--- DATA ---

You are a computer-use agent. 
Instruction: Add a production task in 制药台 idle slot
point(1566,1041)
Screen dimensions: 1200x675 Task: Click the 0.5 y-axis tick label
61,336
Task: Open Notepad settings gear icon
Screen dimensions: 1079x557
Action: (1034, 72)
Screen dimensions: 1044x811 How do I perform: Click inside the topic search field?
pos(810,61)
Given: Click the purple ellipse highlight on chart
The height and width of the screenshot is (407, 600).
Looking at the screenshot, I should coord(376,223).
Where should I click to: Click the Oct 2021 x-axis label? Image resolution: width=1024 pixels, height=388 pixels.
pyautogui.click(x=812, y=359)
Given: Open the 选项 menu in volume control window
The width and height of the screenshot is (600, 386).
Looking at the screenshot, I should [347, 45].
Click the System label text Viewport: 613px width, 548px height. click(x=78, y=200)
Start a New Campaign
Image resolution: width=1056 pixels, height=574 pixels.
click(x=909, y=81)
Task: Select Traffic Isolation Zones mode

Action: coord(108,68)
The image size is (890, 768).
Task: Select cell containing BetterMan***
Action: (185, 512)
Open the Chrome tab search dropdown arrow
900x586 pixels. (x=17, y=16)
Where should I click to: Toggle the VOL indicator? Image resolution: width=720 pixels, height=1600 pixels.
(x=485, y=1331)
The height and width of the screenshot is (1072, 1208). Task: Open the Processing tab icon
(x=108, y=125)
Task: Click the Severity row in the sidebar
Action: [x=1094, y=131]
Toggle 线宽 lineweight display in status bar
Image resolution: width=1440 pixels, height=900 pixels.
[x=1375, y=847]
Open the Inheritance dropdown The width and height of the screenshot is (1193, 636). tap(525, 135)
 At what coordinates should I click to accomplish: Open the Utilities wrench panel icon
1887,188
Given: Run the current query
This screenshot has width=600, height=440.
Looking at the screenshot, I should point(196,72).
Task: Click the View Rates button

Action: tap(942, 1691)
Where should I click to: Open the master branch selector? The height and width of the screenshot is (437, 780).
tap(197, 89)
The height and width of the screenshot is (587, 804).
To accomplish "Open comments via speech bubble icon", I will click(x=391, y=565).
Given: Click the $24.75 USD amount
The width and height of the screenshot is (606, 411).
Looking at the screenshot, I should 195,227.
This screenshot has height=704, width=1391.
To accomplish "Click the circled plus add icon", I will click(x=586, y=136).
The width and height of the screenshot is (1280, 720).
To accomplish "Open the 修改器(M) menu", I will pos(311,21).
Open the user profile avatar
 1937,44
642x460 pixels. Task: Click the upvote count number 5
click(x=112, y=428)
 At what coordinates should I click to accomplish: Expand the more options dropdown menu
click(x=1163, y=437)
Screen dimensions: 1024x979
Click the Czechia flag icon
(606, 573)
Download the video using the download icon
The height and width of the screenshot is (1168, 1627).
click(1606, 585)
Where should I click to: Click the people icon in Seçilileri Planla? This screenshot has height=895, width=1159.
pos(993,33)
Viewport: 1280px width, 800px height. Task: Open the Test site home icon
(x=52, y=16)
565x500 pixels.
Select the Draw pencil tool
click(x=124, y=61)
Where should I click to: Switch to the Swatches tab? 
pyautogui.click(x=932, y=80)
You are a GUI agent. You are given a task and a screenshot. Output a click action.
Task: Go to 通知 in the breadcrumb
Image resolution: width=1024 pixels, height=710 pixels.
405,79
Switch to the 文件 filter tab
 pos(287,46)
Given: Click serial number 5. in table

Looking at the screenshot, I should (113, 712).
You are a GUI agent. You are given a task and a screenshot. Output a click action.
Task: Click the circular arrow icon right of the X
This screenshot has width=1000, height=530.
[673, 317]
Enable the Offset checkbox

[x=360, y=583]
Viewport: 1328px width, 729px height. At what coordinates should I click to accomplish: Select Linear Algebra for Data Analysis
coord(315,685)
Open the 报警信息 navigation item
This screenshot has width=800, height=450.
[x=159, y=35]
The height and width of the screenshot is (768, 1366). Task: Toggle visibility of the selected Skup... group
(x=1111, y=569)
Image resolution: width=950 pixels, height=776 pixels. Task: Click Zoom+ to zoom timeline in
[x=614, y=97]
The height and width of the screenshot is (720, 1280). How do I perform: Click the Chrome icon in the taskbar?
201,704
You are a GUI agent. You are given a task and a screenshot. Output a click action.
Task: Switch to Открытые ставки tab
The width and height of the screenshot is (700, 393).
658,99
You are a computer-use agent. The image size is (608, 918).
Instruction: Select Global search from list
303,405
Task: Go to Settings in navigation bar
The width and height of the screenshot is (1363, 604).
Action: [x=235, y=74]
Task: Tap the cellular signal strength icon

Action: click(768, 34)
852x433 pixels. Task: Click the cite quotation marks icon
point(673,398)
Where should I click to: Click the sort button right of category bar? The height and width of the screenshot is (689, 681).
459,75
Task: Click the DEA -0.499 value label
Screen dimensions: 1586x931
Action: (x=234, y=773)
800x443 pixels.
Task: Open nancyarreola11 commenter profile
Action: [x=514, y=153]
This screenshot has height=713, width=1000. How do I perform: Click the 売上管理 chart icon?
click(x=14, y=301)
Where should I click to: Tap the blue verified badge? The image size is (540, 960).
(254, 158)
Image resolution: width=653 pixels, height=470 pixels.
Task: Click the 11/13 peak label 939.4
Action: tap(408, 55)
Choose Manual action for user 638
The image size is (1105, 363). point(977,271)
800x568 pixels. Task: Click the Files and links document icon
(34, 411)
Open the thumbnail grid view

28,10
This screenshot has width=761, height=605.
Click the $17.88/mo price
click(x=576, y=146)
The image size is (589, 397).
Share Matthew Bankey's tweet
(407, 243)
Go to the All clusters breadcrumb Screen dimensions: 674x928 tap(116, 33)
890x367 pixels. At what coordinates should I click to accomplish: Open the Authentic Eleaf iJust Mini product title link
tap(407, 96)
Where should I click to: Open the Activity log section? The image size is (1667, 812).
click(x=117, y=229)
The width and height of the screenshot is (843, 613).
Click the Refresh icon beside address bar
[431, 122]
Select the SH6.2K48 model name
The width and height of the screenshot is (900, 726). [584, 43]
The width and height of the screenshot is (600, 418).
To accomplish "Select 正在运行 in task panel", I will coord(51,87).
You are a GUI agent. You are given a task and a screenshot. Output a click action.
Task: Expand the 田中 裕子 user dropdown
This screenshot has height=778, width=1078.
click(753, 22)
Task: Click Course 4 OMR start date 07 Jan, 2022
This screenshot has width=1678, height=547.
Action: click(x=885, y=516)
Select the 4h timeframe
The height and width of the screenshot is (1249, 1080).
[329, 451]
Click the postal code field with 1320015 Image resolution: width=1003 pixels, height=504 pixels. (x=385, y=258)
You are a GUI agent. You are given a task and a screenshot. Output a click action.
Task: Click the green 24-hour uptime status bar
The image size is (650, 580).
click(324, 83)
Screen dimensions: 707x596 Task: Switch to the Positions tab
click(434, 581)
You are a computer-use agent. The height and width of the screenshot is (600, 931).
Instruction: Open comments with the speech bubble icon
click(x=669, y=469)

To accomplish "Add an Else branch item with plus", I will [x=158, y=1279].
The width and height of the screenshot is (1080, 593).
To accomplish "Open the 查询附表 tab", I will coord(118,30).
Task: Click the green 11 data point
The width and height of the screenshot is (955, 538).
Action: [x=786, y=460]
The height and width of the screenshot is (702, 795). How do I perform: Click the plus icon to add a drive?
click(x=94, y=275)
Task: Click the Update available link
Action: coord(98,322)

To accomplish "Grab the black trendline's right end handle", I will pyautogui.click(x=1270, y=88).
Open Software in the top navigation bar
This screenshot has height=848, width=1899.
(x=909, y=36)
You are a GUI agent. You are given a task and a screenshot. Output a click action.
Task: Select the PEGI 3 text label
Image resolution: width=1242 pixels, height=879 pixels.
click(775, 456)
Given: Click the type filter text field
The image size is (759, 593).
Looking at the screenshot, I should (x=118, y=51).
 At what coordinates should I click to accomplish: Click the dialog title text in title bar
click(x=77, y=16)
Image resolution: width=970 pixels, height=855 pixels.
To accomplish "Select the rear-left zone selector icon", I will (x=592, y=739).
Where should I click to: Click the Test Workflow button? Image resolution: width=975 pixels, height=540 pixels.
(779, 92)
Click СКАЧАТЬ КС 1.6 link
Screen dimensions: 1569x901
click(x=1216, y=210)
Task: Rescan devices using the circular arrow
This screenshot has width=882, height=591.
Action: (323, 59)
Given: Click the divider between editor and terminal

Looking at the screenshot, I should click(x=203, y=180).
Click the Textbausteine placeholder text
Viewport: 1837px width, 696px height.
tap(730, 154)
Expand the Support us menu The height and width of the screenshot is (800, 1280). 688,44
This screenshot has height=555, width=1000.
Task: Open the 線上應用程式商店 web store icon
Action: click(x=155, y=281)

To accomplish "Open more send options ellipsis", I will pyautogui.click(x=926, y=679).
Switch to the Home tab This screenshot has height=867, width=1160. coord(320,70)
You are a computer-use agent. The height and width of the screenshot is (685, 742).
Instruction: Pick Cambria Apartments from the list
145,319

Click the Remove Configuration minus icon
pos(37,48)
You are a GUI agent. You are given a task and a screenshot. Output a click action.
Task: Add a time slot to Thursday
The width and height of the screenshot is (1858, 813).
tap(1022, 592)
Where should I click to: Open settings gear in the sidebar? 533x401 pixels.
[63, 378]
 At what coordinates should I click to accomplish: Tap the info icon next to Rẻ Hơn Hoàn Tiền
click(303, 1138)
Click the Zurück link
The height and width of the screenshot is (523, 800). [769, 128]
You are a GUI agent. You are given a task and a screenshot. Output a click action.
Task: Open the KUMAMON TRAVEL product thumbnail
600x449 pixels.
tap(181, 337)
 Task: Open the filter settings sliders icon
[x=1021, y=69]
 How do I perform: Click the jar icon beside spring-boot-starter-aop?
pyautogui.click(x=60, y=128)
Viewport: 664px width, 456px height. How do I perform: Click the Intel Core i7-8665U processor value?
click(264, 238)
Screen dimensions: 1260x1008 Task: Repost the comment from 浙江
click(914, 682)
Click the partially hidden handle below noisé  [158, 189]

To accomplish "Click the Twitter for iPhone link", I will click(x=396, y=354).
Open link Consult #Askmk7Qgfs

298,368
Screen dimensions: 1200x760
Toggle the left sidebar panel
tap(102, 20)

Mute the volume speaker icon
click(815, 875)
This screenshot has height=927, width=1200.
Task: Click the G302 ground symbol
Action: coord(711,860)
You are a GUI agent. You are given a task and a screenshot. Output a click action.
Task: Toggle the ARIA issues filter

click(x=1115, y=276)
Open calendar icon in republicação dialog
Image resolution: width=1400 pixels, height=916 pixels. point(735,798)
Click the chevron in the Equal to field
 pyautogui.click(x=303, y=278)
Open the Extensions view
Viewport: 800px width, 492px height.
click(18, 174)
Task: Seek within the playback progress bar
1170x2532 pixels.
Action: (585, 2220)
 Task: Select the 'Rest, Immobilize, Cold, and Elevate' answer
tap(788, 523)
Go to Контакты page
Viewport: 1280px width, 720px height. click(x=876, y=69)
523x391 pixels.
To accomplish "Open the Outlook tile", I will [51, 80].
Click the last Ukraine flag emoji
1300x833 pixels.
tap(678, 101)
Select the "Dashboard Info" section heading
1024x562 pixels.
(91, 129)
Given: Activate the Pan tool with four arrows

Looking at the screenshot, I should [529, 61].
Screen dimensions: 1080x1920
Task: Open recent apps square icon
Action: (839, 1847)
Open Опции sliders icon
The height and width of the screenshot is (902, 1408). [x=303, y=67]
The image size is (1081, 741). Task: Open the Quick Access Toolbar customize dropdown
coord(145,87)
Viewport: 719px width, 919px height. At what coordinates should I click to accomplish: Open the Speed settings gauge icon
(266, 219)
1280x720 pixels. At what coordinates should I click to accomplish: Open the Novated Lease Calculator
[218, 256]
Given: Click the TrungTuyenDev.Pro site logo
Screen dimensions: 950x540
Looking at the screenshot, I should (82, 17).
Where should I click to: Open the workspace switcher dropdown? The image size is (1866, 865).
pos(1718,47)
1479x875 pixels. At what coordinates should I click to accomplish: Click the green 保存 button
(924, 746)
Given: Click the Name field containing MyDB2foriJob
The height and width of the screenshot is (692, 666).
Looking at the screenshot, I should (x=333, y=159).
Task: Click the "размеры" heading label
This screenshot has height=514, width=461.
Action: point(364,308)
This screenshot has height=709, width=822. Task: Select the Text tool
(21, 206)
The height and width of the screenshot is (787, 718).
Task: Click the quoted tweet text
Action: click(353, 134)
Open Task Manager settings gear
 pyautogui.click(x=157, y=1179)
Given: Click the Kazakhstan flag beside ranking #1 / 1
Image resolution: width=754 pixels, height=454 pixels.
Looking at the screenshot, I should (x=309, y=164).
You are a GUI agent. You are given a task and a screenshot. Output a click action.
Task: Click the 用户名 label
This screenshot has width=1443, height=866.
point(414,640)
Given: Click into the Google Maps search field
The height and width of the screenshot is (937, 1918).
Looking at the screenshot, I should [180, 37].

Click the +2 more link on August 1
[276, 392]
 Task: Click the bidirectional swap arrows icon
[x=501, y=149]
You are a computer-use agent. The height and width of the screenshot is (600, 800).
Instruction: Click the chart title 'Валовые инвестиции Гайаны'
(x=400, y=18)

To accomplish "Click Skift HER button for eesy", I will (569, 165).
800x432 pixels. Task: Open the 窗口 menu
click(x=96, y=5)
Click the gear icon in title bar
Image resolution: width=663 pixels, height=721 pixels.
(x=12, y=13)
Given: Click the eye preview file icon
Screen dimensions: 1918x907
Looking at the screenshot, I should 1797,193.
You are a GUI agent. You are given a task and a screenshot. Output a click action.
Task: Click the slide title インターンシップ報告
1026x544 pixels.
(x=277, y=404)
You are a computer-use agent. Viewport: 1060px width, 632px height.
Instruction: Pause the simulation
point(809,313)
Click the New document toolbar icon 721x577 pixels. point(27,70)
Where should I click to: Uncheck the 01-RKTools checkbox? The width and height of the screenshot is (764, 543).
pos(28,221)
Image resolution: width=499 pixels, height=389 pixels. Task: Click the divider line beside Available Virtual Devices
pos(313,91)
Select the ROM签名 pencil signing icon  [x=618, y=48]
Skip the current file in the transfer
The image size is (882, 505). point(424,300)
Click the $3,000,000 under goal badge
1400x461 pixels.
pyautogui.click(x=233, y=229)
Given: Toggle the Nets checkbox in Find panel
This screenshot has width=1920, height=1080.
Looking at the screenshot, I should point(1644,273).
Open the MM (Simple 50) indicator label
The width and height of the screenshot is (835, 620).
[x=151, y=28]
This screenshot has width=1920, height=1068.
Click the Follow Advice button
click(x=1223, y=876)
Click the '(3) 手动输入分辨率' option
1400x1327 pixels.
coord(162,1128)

---

= ABOUT THIS EXERCISE =
Out of the data above, set down the lines from the one with "The height and width of the screenshot is (702, 795)." to the one with "Image resolution: width=970", both included, exactly as written and with no additions.

= OUTPUT BELOW =
The height and width of the screenshot is (702, 795). How do I perform: Click the plus icon to add a drive?
click(x=94, y=275)
Task: Click the Update available link
Action: coord(98,322)

To accomplish "Grab the black trendline's right end handle", I will pyautogui.click(x=1270, y=88).
Open Software in the top navigation bar
This screenshot has height=848, width=1899.
(x=909, y=36)
You are a GUI agent. You are given a task and a screenshot. Output a click action.
Task: Select the PEGI 3 text label
Image resolution: width=1242 pixels, height=879 pixels.
click(775, 456)
Given: Click the type filter text field
The image size is (759, 593).
Looking at the screenshot, I should (x=118, y=51).
 At what coordinates should I click to accomplish: Click the dialog title text in title bar
click(x=77, y=16)
Image resolution: width=970 pixels, height=855 pixels.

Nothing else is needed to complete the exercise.